La respuesta desde Dinamarca no se hizo esperar. La primera ministra Mette Frederiksen advirtió que cualquier ataque estadounidense contra su país significaría “el fin de todo”, en referencia directa a la OTAN y a la histórica relación bilateral con Estados Unidos.

Pese a ello, Trump minimizó los reclamos daneses con una frase que generó aún más controversia: “Soy fan de Dinamarca, pero el hecho de que hayan desembarcado allí hace 500 años no significa que sean dueños de la tierra”.

Rechazo en Dinamarca

En Groenlandia, la reacción fue contundente y unificada. Los líderes de los cinco partidos con representación en el Inatsisartut emitieron una declaración conjunta en la que defendieron el derecho exclusivo de los groenlandeses a decidir su futuro.

“El futuro de Groenlandia lo deben decidir los groenlandeses, en diálogo con su gente y en base a las leyes internacionales y el Estatuto de Autonomía”, señala el texto.

La declaración, firmada por el presidente autonómico Jens-Frederik Nielsen y respaldada también por Pelle Broberg, subraya que ninguna otra nación puede inmiscuirse en ese proceso y exige que cesen las presiones externas. “No queremos ser estadounidenses, no queremos ser daneses, queremos ser groenlandeses”, afirma el documento.

Los dirigentes locales recordaron que Groenlandia se rige por el derecho internacional y por su Estatuto de Autonomía, y que su parlamento y gobierno son elegidos democráticamente por la población. Aunque manifestaron su disposición a seguir colaborando con Estados Unidos y otros países occidentales, insistieron en que cualquier relación debe basarse en la diplomacia y el respeto mutuo.

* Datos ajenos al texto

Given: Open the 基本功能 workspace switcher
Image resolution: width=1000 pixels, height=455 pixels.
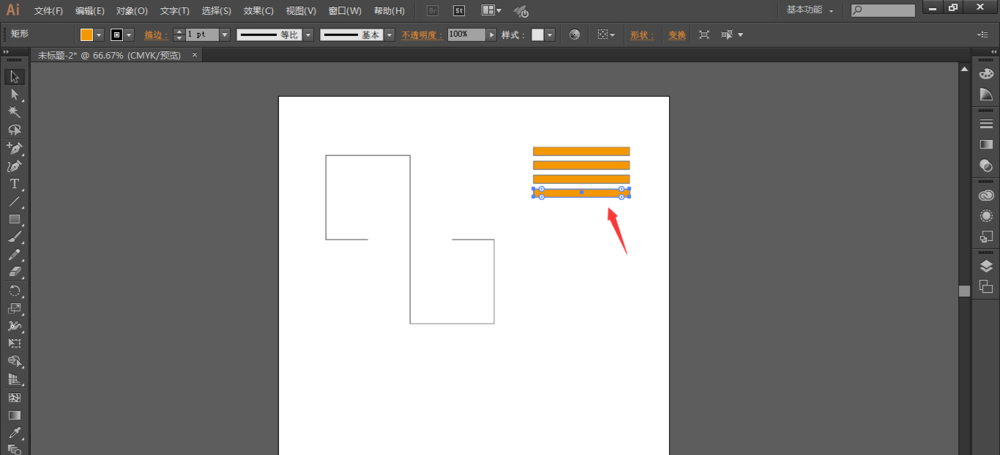Looking at the screenshot, I should 810,10.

El comunicado concluye con un llamado a la cooperación entre aliados y amigos, y con una frase que resume el sentir del territorio ártico frente a la ofensiva retórica de Trump: “Groenlandia pertenece a los groenlandeses”. Mientras tanto, la tensión en el Ártico crece y el debate sobre soberanía, seguridad y geopolítica vuelve a colocar a Groenlandia en el centro del tablero internacional.